What would happen if tomorrow animals got the same fundamental rights as humans? Would we be willing to give up their exploitation in food, research and clothing? Let's take a (speculative) step to discover a radical but perhaps not so unattainable scenario. After all, many elements to transform animals into real "fellow citizens" are already present in our society.
Imagining a world of animal rights
When activists demand animal rights, they invite us to imagine a different world. First of all, we need to understand how our lives are shaped by the lack of animal rights.
The use we make of animals is enormous, far beyond food, work and clothes. From matches to paper passing through condoms, the applications of animal derivatives and waste in industry and consumer products are endless. We kill billions of animals every year to accomplish all this.
Demanding animal rights means prohibiting most such uses by law. And also a request to radically reconfigure our relationship with them. Imagining such a possibility can be truly difficult, but it is an important philosophical and social exercise in considering new ethics.
An invisible change?
Granting rights to animals would drastically change many productions, but many of us may not notice the difference in our daily lives. Not only do there already exist valid vegan alternatives to most animal products, but new technologies make it possible to obtain them without killing or making animals suffer.
For example, it is already possible to grow meat, eggs, milk and leather in the laboratory without using animals. In the future, scientific advances could make these alternatives cost-effective advantageous on a large scale.
Positive consequences on the environment
A change for the better (we would notice it} or{is a environmental improvement. Intensive animal farming uses enormous resources of land, water and energy, and causes heavy pollution. Its drastic reduction it would lighten our impact on the planet.
What would happen instead? scientific and medical research based on animal experiments? Even in this field new computer modeling technologies make it possible to predict the effects of drugs without testing them on animals.
For animal rights advocates, the benefits obtained in the past do not justify us to continue to violate a fundamental individual right, that of not being used as a means to another's ends. In any case, if future progress is possible without harming non-human animals, we must choose alternative methods.
Reconfiguring the human-animal relationship
What would happen to the roles that living animals have for us, as workers, entertainers or companions? Even though we love our pets, some owners have them euthanized for questionable reasons. If animals had rights, we should treat them more like trusted family members or even fellow citizens. They might have social rights, perhaps (don't laugh) pension rights.
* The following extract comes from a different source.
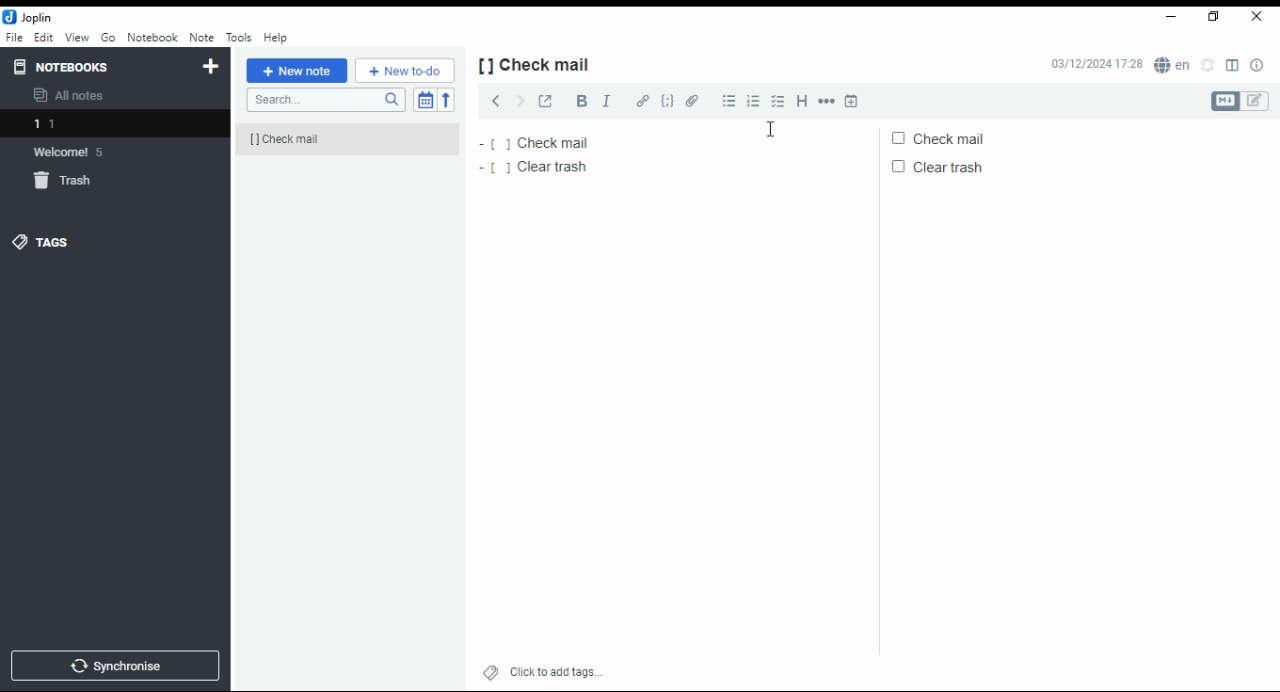  What do you see at coordinates (325, 99) in the screenshot?
I see `search` at bounding box center [325, 99].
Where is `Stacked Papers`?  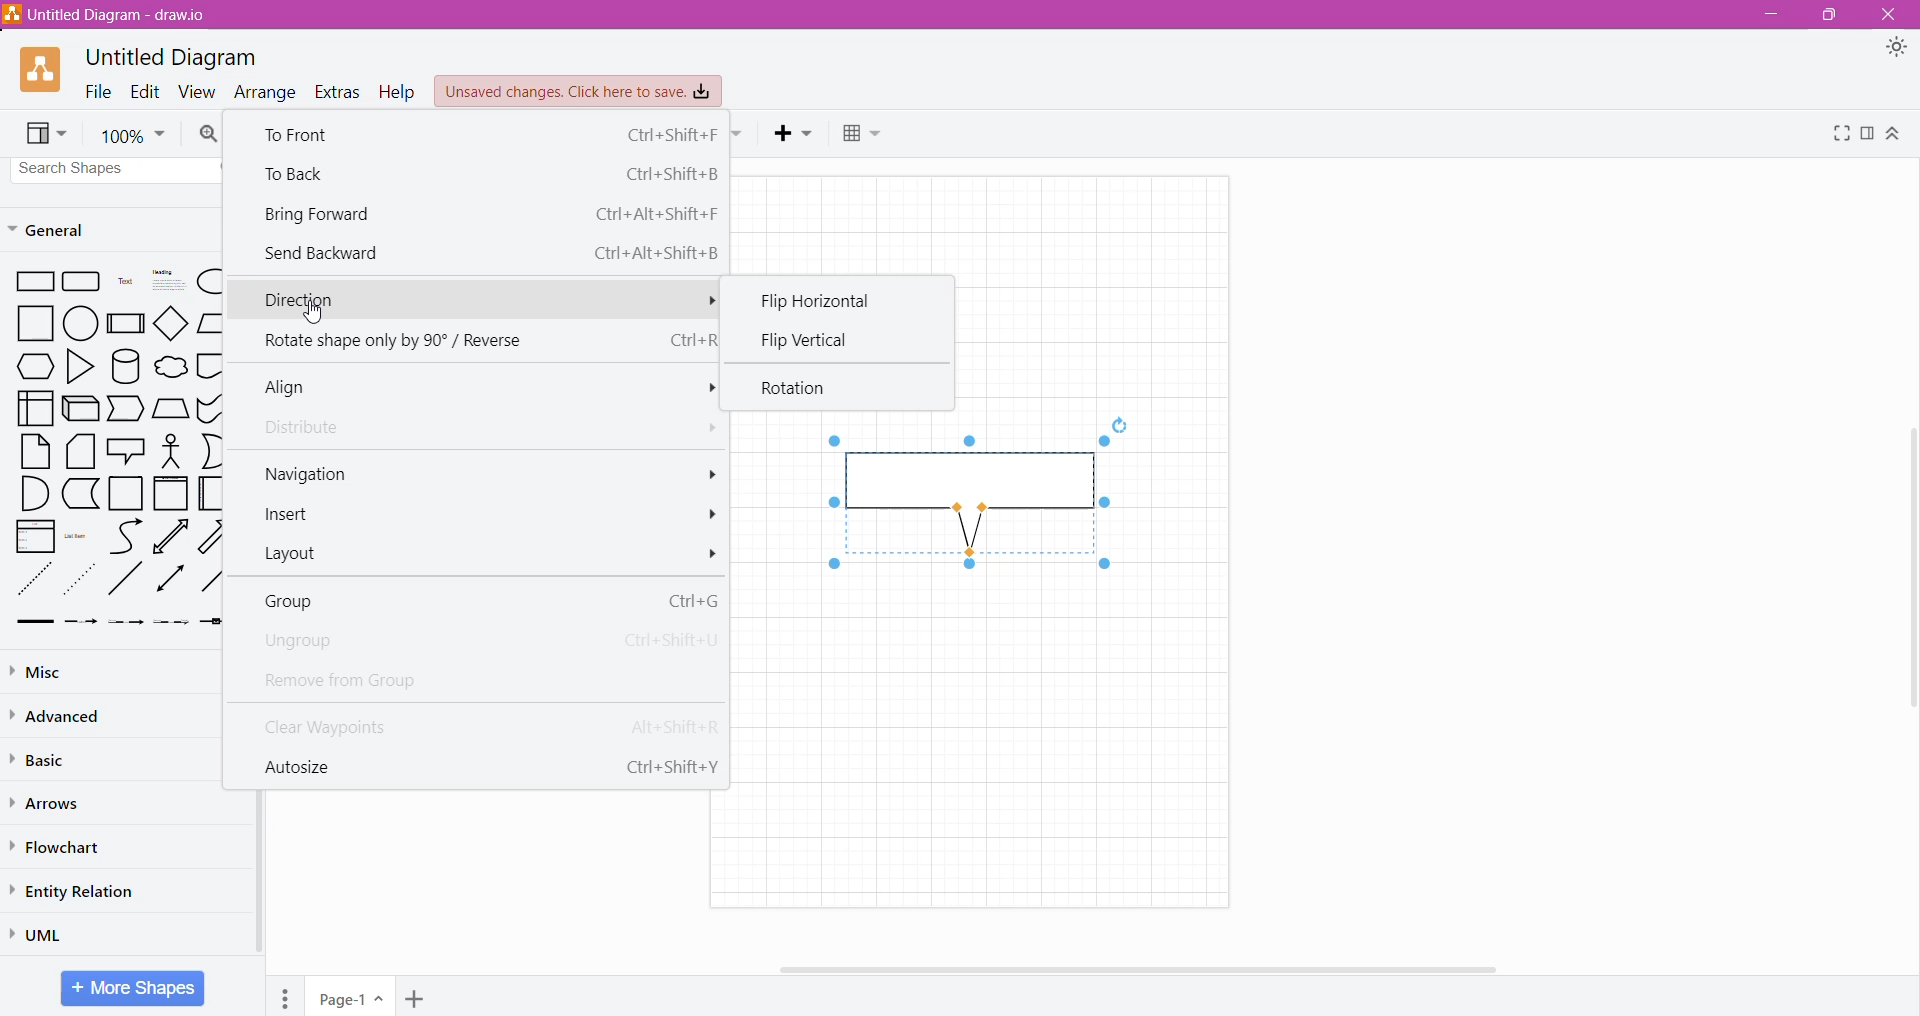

When police dog Finn was stabbed in 2016 in England, the attacker was only charged with criminal damage. If Finn had had full legal rights, he would have been protected as a person. Some natural entities, such as the Magpie River in Canada, have already achieved this status.
Animal rights: a radical but concrete scenario
Once upon a time, the idea of abolishing slavery or giving women the vote seemed impossible. Perhaps one day our grandchildren will look with dismay at the way we have treated nonhuman animals.
When we try to imagine a world of animal rights, we find that it's not that difficult. The necessary concepts, technologies and mechanisms already exist, we just have to be brave enough to use them.